About this exercise » Look below for the lines from the one with "You are a GUI" to the one with "This screenshot has width=640, height=360.", and copy exactly those lines, both ends included.

Records supplied »
┌──

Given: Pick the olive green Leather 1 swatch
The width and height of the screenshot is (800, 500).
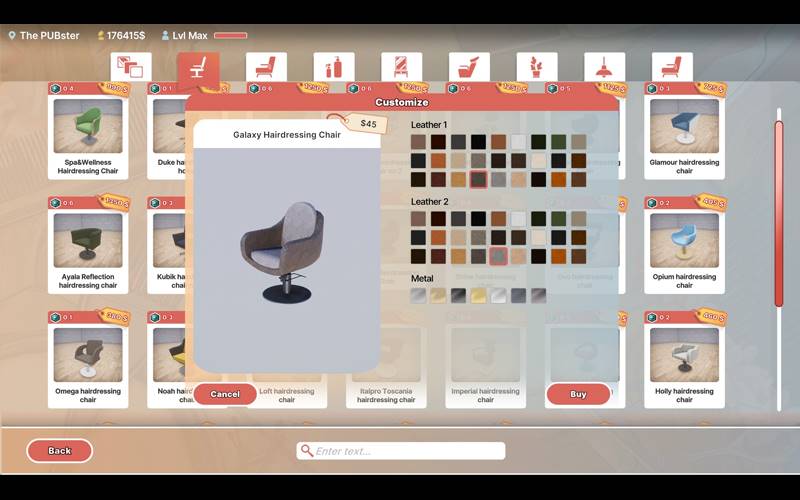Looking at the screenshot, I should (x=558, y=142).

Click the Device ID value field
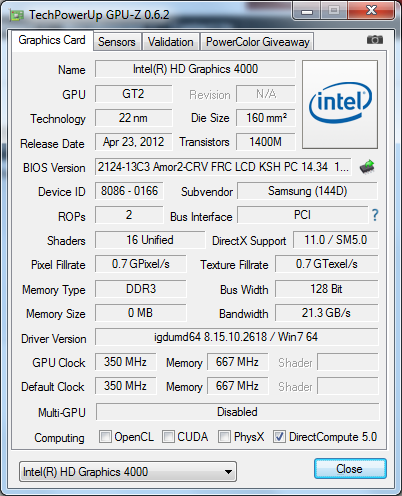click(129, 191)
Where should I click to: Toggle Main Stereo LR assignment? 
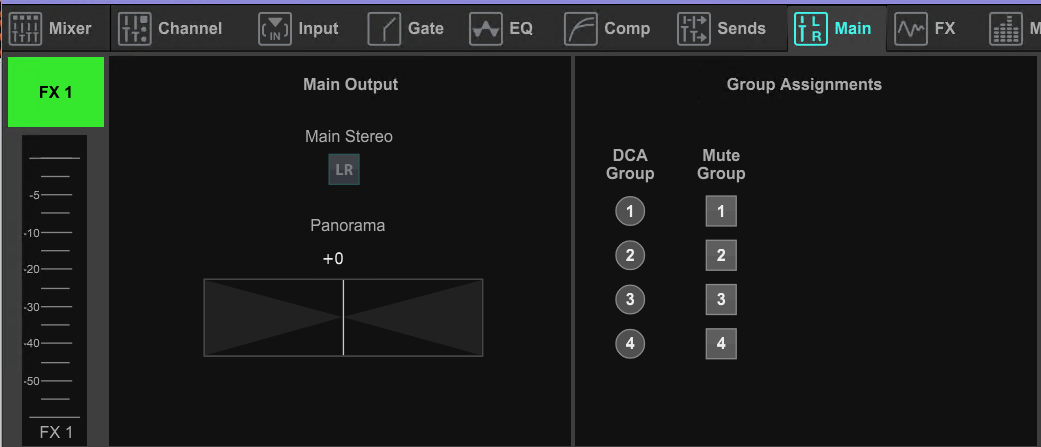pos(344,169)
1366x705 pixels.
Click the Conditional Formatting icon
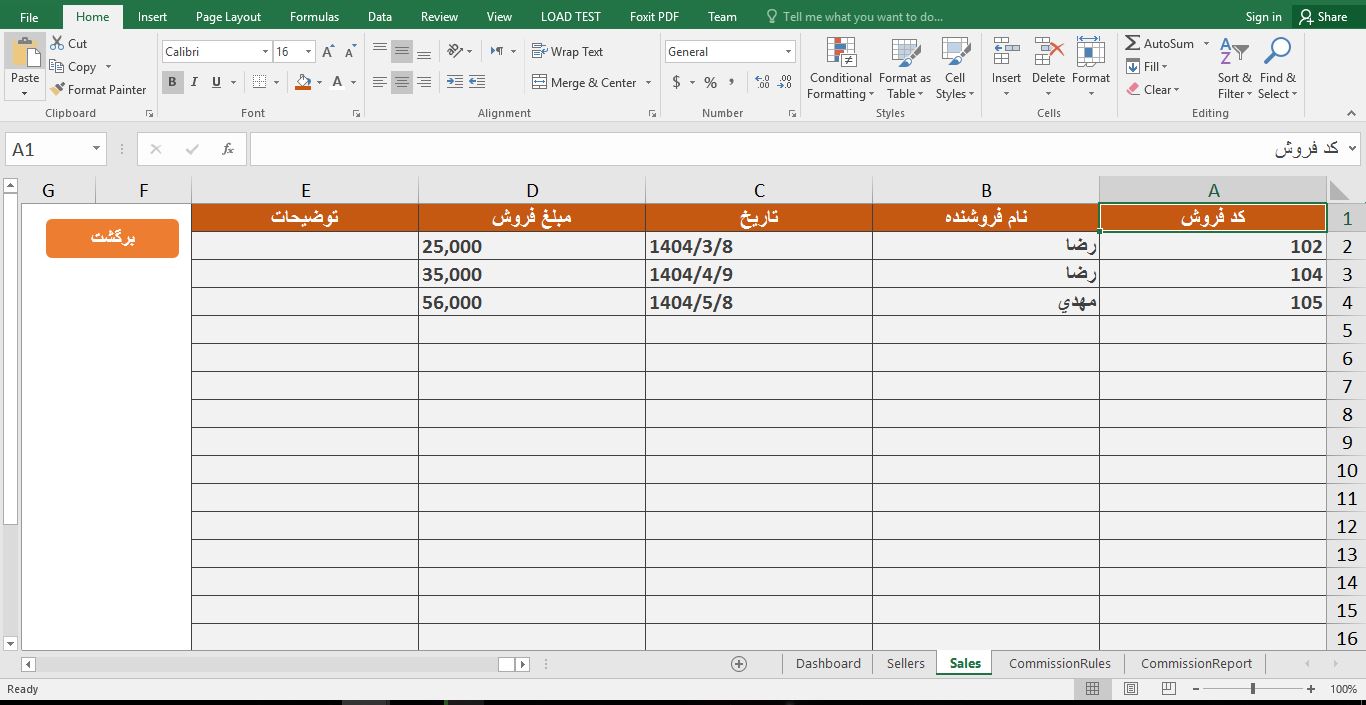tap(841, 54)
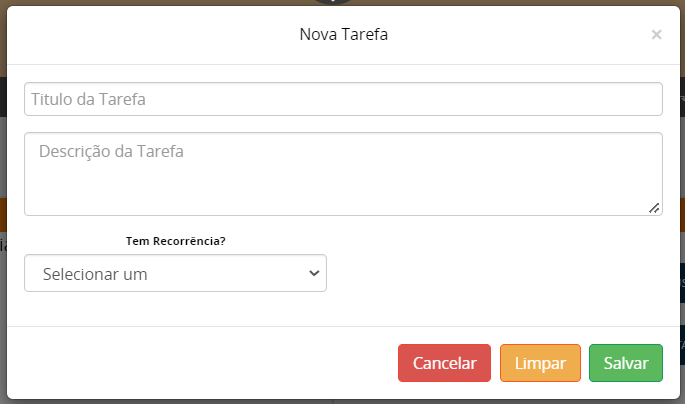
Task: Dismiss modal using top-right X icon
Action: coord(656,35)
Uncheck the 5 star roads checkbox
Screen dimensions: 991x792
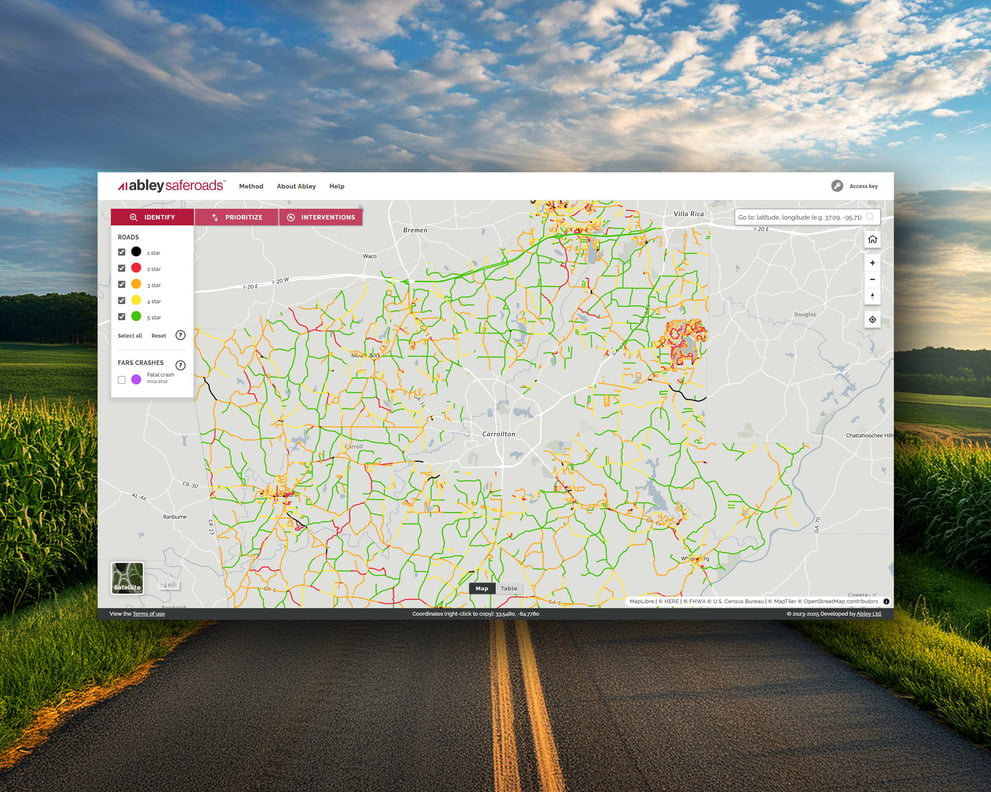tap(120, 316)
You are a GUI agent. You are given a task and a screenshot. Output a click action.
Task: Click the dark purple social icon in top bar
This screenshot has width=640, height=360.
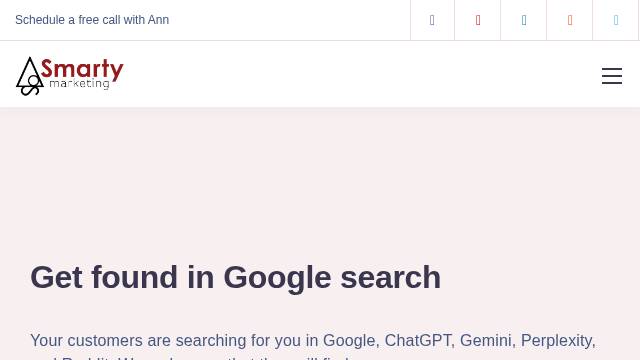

└──
┌──

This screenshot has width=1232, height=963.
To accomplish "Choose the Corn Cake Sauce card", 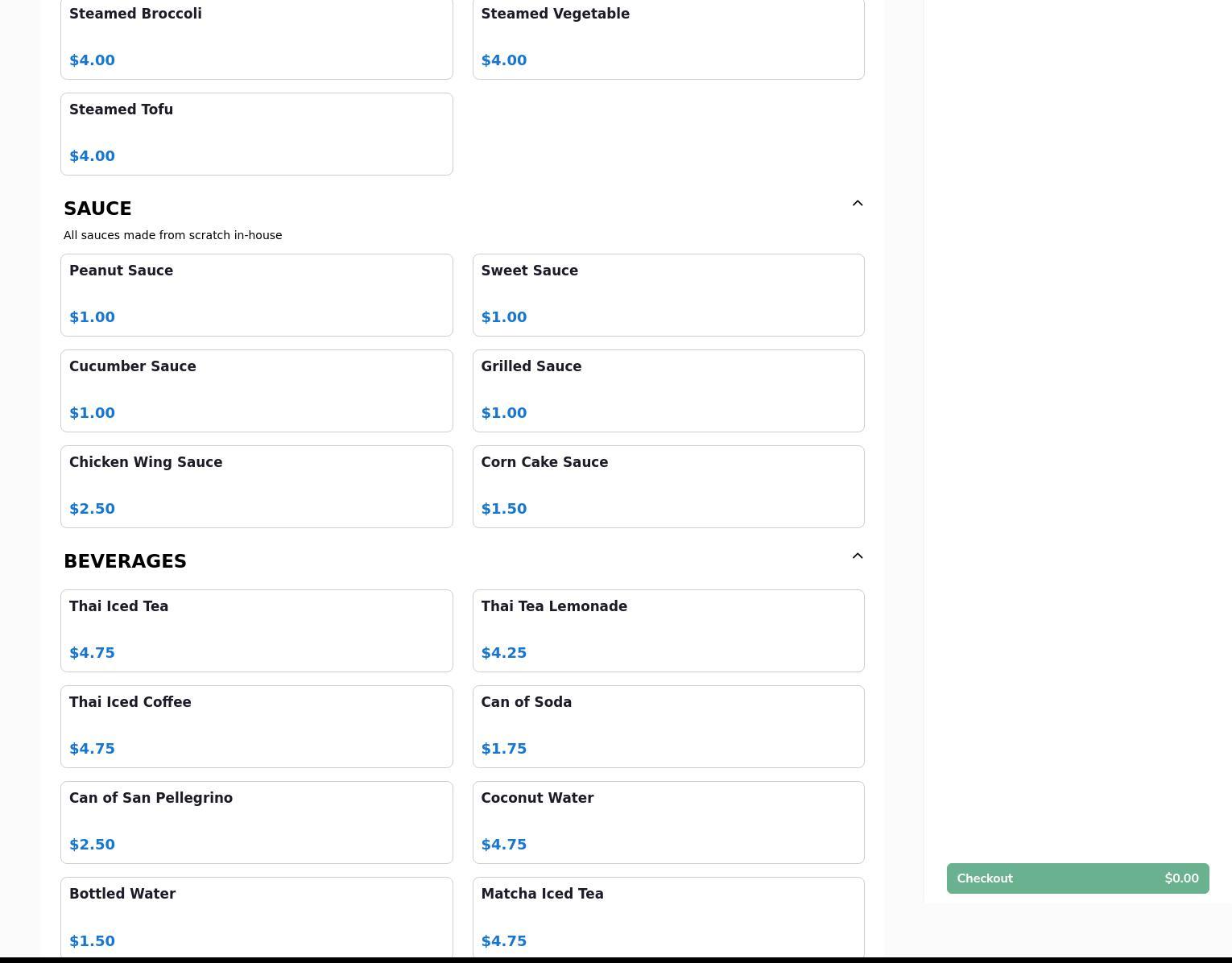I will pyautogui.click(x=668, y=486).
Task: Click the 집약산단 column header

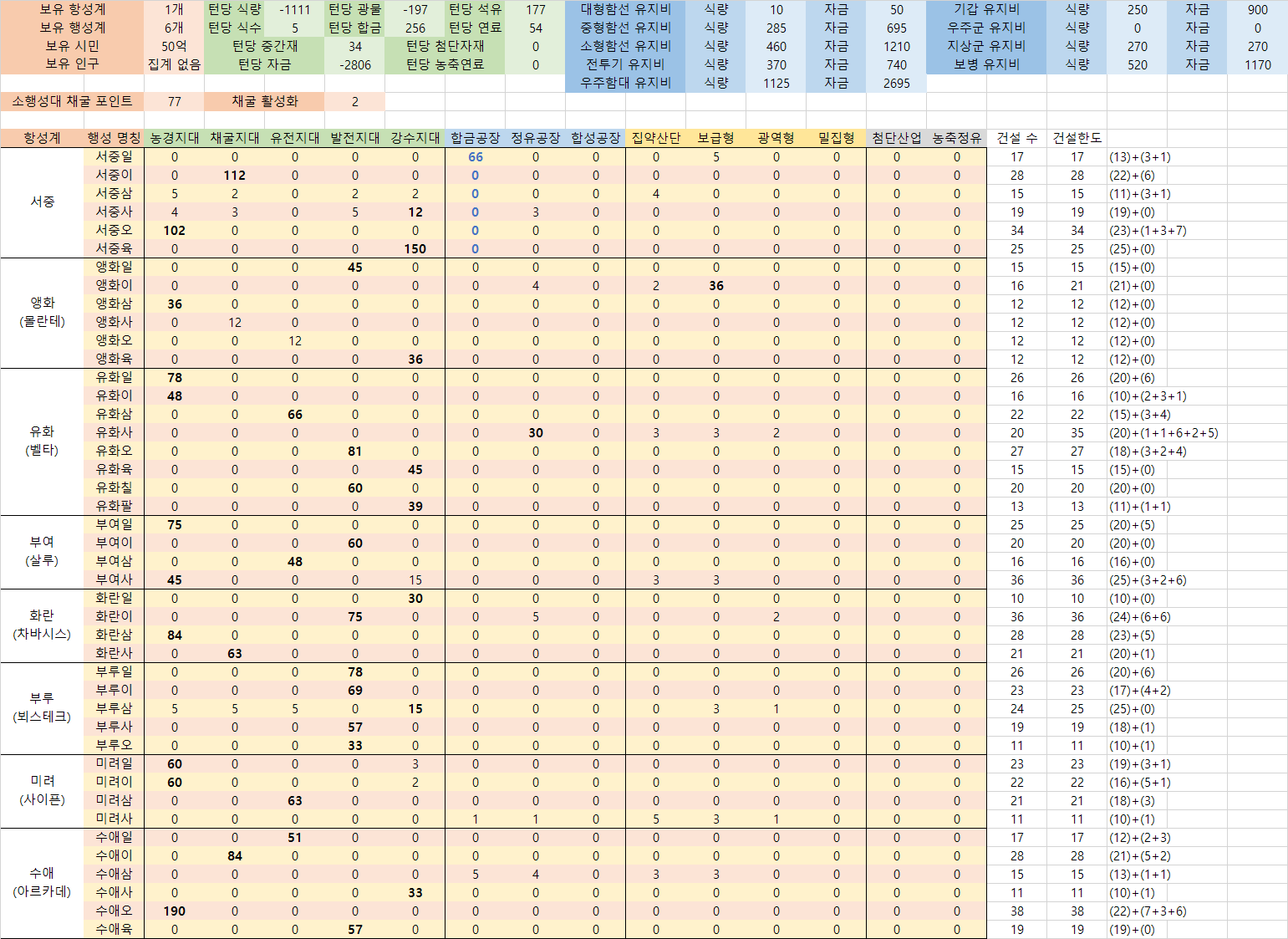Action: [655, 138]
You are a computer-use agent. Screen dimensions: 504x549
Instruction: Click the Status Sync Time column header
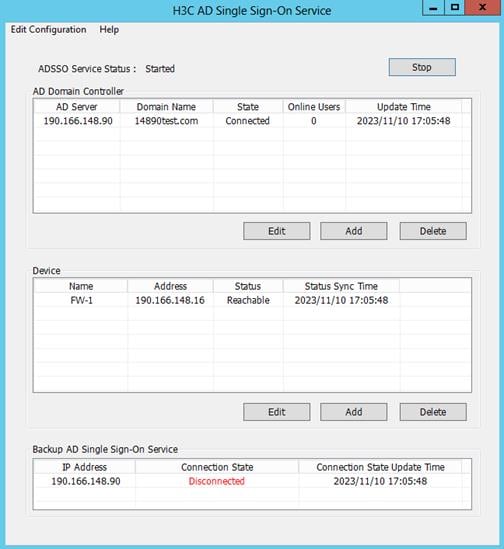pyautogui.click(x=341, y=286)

└──
┌──

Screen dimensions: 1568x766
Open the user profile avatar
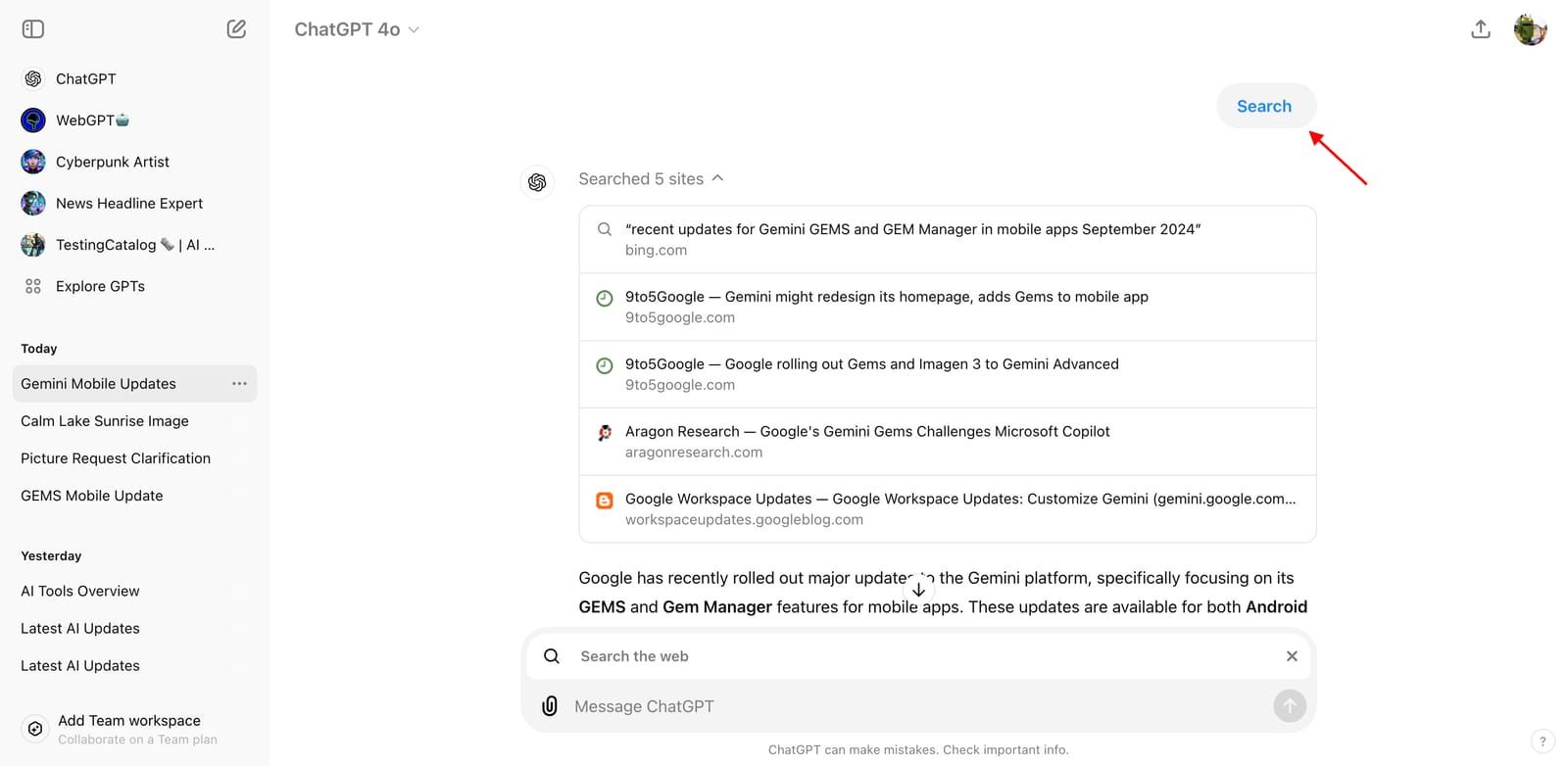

└──

Task solution »
You are a GUI agent. You are given a task and a screenshot. Output a click action.
Task: Click the dark purple social icon in top bar
This screenshot has width=640, height=360.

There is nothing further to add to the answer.